THE BLOG
06/21/2012 11:44 am ET Updated Aug 21, 2012

Umpires, the Affordable Care Act and the Rule of Law

The Court will soon issue its decision on the Affordable Care Act (ACA). No one knows what the Court is going to do (perhaps even the Court doesn't know yet). But, if law mattered to the Court, there would be no suspense.

There are three constitutional provisions relevant to the validity of the individual mandate section of the ACA. Article I, Section 8, gives Congress the power to regulate commerce among the states, and Article I also gives Congress the power to make all laws necessary and proper to carry out the functions of government. The other relevant provision, the Tenth Amendment, says that all powers not "delegated" to Congress are reserved to the states or to the people.

Health care represents roughly one-sixth of our nation's economy and we spend over two trillion dollars on health services and insurance. The ACA is a roughly 2000 page law that comprehensively (for better or worse) regulates this trillion dollar industry. There is no reasonable argument that the regulation of health care and health insurance is not a law regulating "commerce among the states."

Since the New Deal, the Congress has passed thousands of laws dealing with commerce and the Supreme Court has invalidated only two of them. One prohibited gun possession around schools and one created a civil remedy for gender related violence. In both cases, by 5-4 majorities, the Court said that neither gun possession nor domestic abuse were commercial activities. There can be no reasonable argument that health care and health insurance are not commercial activities.

There are three popular arguments supporting the invalidity of the individual mandate. First, some argue that the regulation of inactivity (or the decision not to buy a product), is beyond Congress' power. Second, some argue that if Congress can force Americans to buy a commercial product, then there will be no limit to Congress' powers, and that would violate the Tenth Amendment. Third, some argue that Congress has never before required Americans to buy a commercial product and thus it must not have the power to do so.

All three arguments are without merit if law matters. There is no provision in the Constitution, not one word, that suggests Congress cannot require people to but commercial products if doing so is part of a or reasonably related to a regulation of commerce among the states. There are many things Congress cannot do in the guise of regulating commerce: it cannot abridge speech, establish a religion, impose a cruel and unusual punishment, or authorize an unreasonable search or seizure. But, the Constitution is silent about mandates and therefore Congress can use them if doing so is reasonable related to one of its enumerated powers-like the commerce clause.

Second, the Tenth Amendment says nothing about commerce, mandates, inactivity, or the required purchase of commercial products. It does say that powers not delegated to Congress are reserved to the states or to the people. Because the text does not support the invalidity of the mandate, some argue that the Tenth Amendment stands for the principle that Congress does not have unlimited powers and allowing Congress to require the purchase of a commercial product gives it unlimited powers. This argument ignores numerous obvious limitations on Congress' power that would remain even if the mandate is upheld (it is mysterious why the government has done such a poor job explaining this).

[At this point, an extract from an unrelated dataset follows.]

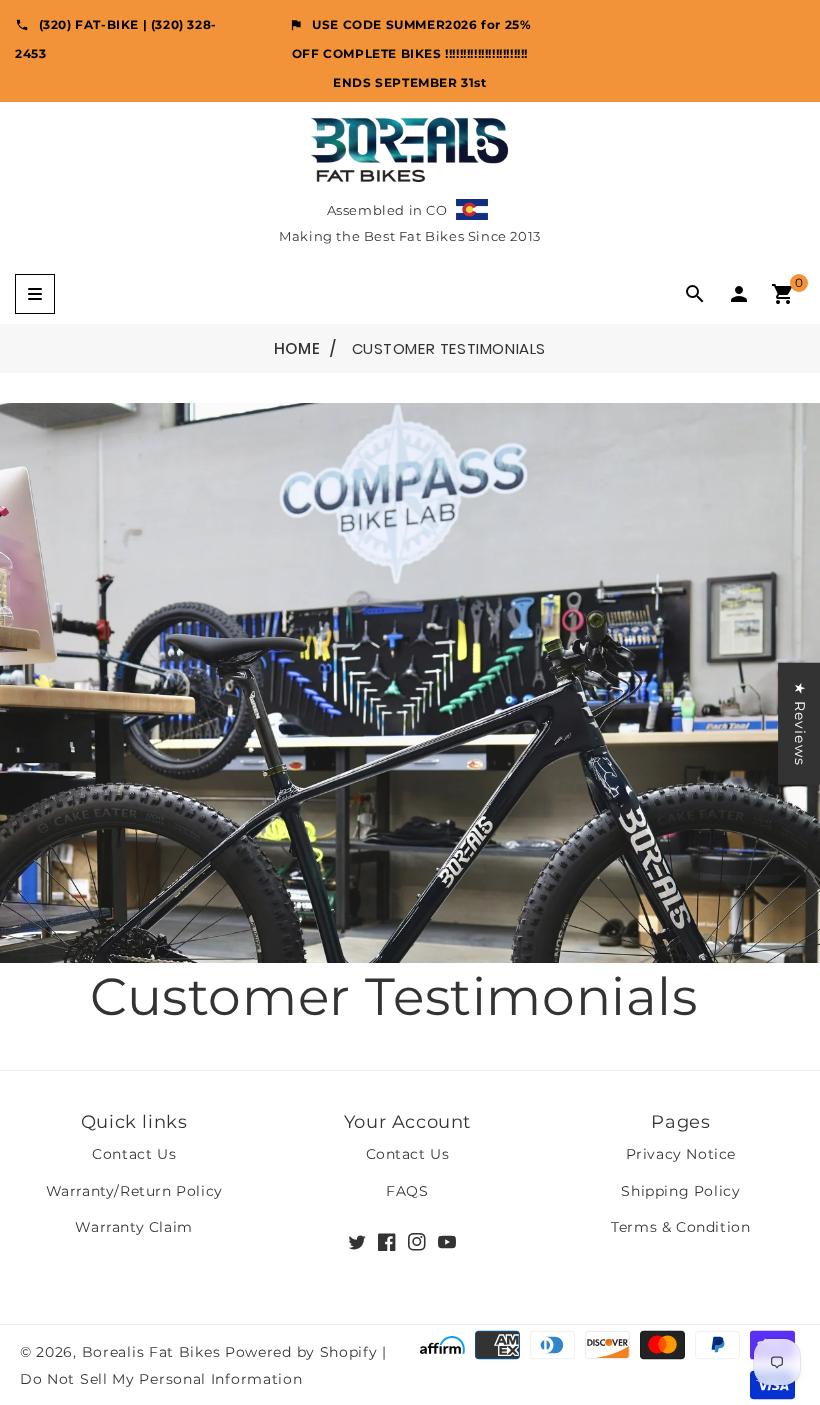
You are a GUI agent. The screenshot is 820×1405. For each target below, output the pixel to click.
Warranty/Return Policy (134, 1191)
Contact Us (134, 1154)
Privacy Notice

The commerce clause would not allow Congress to require you to set a bed time for your children, jog three times a week, or play bridge with your neighbors. There are an infinite number of non-commercial activities Congress could not require or prohibit (including possessing guns around schools or providing a civil remedy for domestic abuse). Moreover, other constitutional provisions also limit Congress' commerce power such that regulations infringing speech or personal bodily integrity would not be permitted. Finally, even commercial laws have to be reasonably related to a legitimate governmental interest. This reasonableness requirement is the limit on almost all of Congress' powers and it forms the basis of most of constitutional law. There is no reason it should not apply to the mandate as well.

Perhaps the least persuasive of all the arguments against the mandate is that because Congress has never used one before, it can't now. There is no provision in the Constitution that says Congress can't exercise new powers that are reasonably related to its enumerated powers. There was a time when this country didn't have an Air Force, a Federal Trade Commission, or a Department of Homeland Security. In 1819, Chief Justice Marshall said that the Court should never forget that "it is a Constitution we are expounding." He meant that Congress must be able to use its powers broadly and flexibly as times change, as long as it has the enumerated power to do so. The regulation of health care is the regulation of commerce among the states.

During his confirmation hearings, Chief Justice Roberts said the following: "Judges and justices are servants of the law, not the other way around. Judges are like umpires. Umpires don't make the rules; they apply them."

The rules of law governing the constitutionality of the ACA are as clear as any case that has been litigated in the Supreme Court since the New Deal. Only by making up their own rules could the Justices not find that the regulation of a 2 trillion dollar industry through a comprehensive 2000-page law is not a regulation of commerce among the states. We will soon find out whether the Justices apply the rules of the Constitution or make up their own rules.